Personal information
- Born: 7 April 1985 (age 41)
- Original team: Tullamarine/Calder Under 18s
- Debut: Round 1, 26 March 2004, Richmond vs. Collingwood, at Melbourne Cricket Ground
- Height: 179 cm (5 ft 10 in)
- Weight: 79 kg (174 lb)

Playing career^{1}
- Years: Club / Games (Goals)
- 2004–2007: Richmond / 35 (3)
- ^{1} Playing statistics correct to the end of 2007.

Career highlights
- AFL Rising Star nominee 2004;

= Brent Hartigan =

Australian rules footballer

Brent Hartigan (born 7 April 1985) is an Australian rules football player, formerly of the Richmond Football Club in the AFL. He is the son of Dean Hartigan who played for Essendon.

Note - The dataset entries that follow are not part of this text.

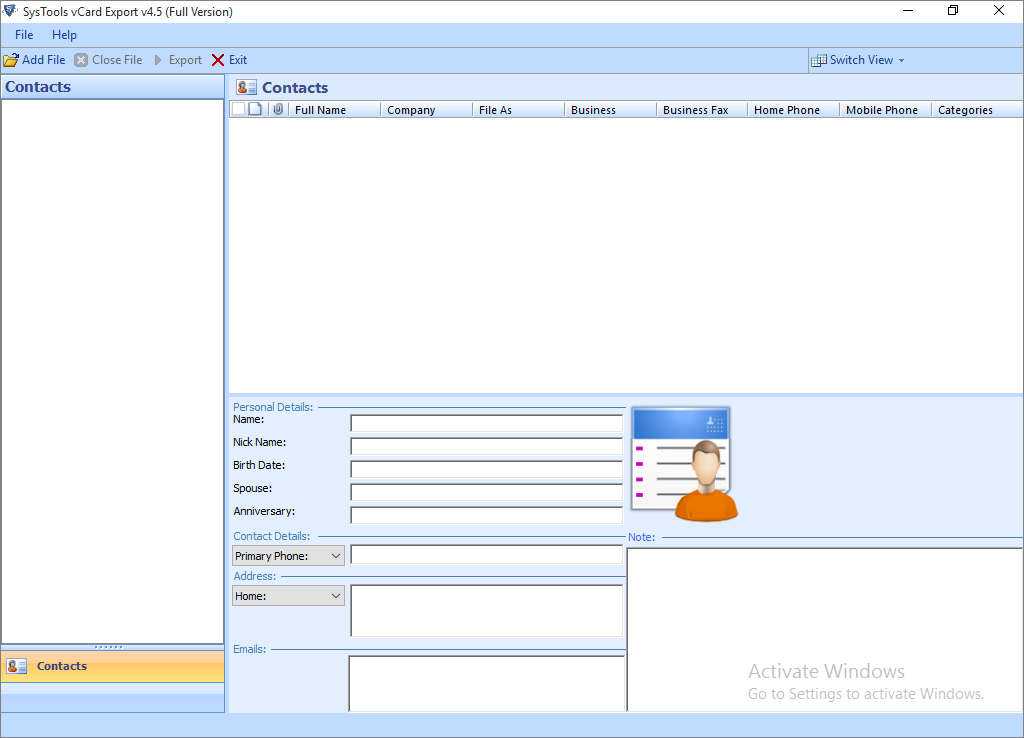Open the Home address type dropdown
The height and width of the screenshot is (738, 1024).
click(337, 595)
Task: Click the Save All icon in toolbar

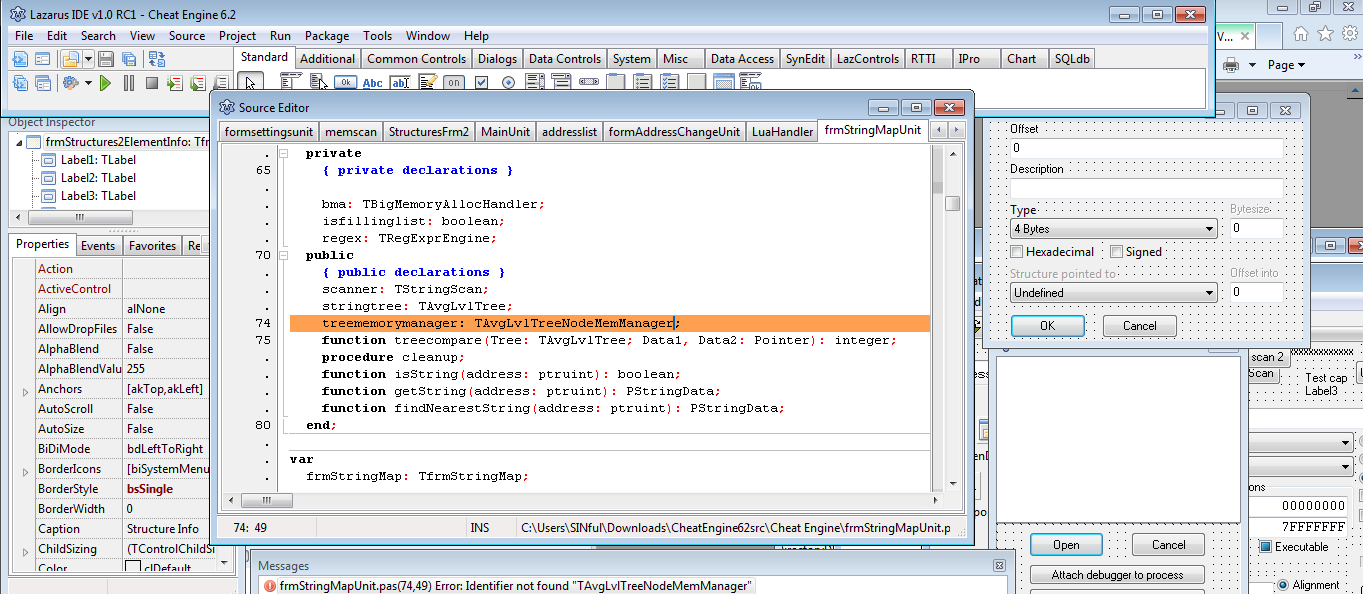Action: pyautogui.click(x=129, y=60)
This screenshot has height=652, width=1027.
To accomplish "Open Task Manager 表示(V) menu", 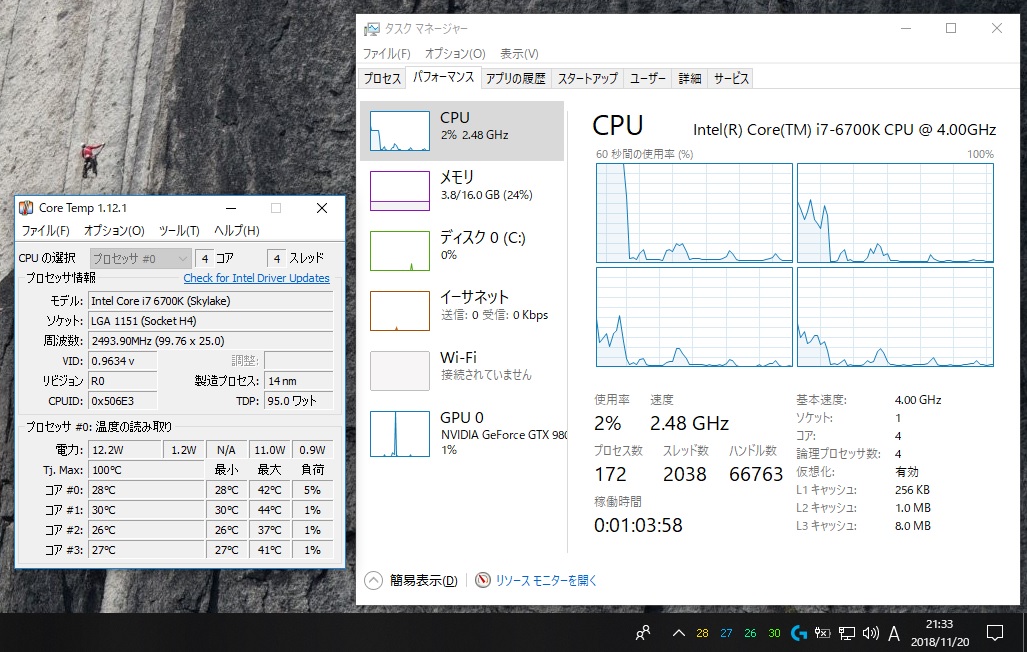I will (519, 54).
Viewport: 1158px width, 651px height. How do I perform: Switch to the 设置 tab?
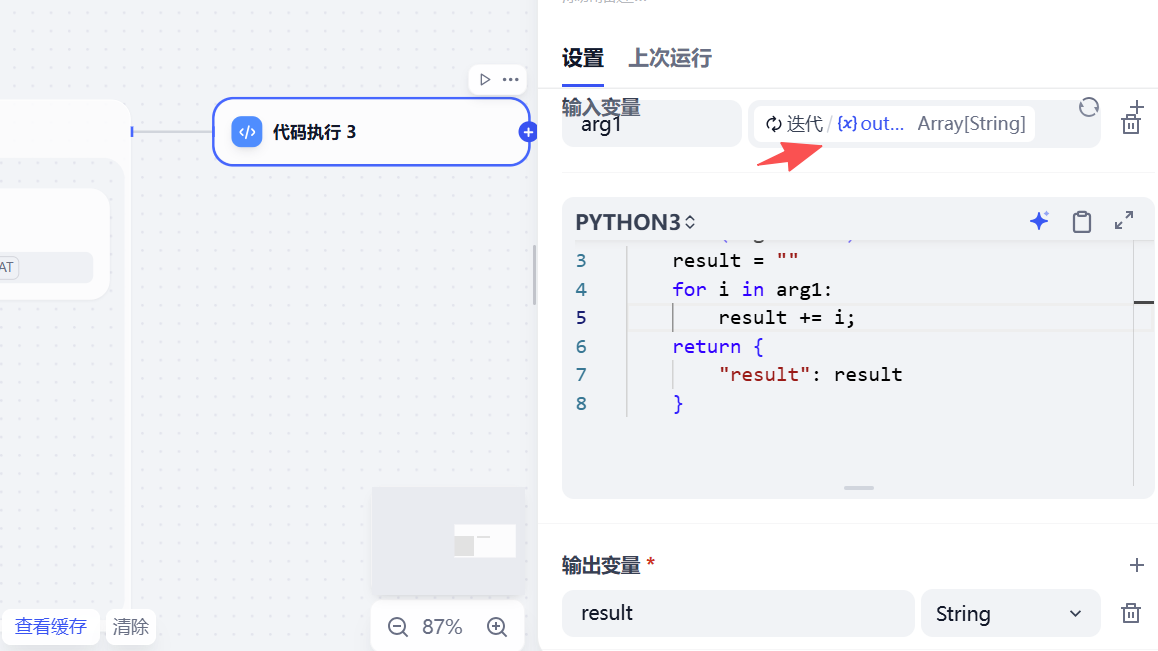coord(583,58)
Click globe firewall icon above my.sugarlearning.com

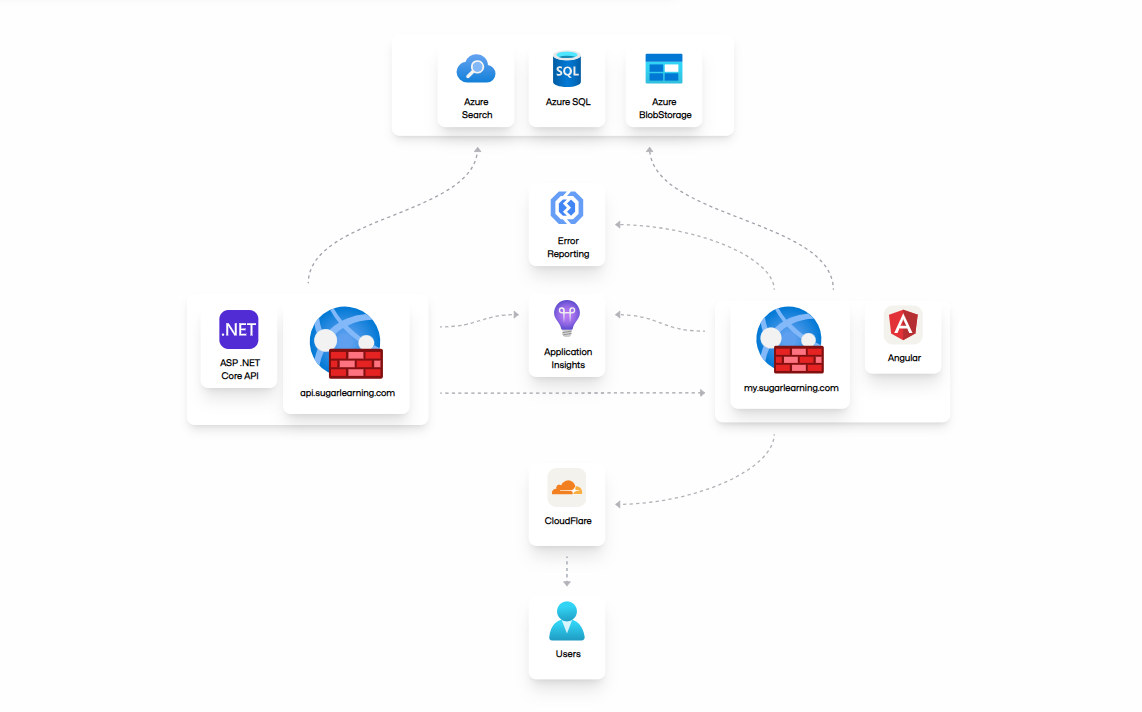click(790, 340)
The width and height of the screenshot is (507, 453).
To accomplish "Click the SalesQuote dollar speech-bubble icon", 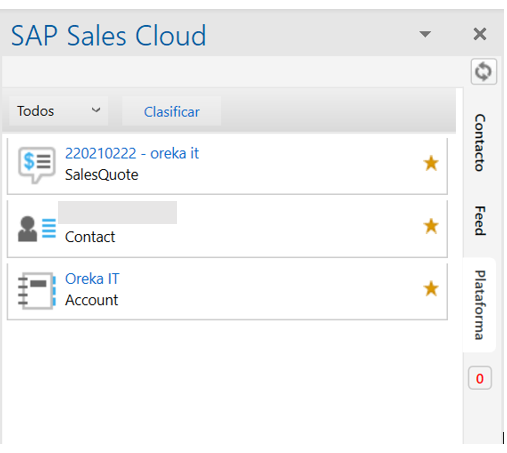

Hartigan was delisted after the 2007 AFL season, after playing 7 games in 2006, just the one in 2007. He continued his career playing for Essendon's VFL side the Bendigo Bombers in the 2008 season.

In 2017 Hartigan won the inaugural Riverside Golf Open with partner Scott Krygger in somewhat controversial circumstances.

Hartigan was also part owner of champion racehorse Bern For You

Brent's off field passion currently extends to meteorology where his knowledge of the greater Melbourne area, in particular the North-Western suburbs, has become advantageous in predicting dangerous weather events.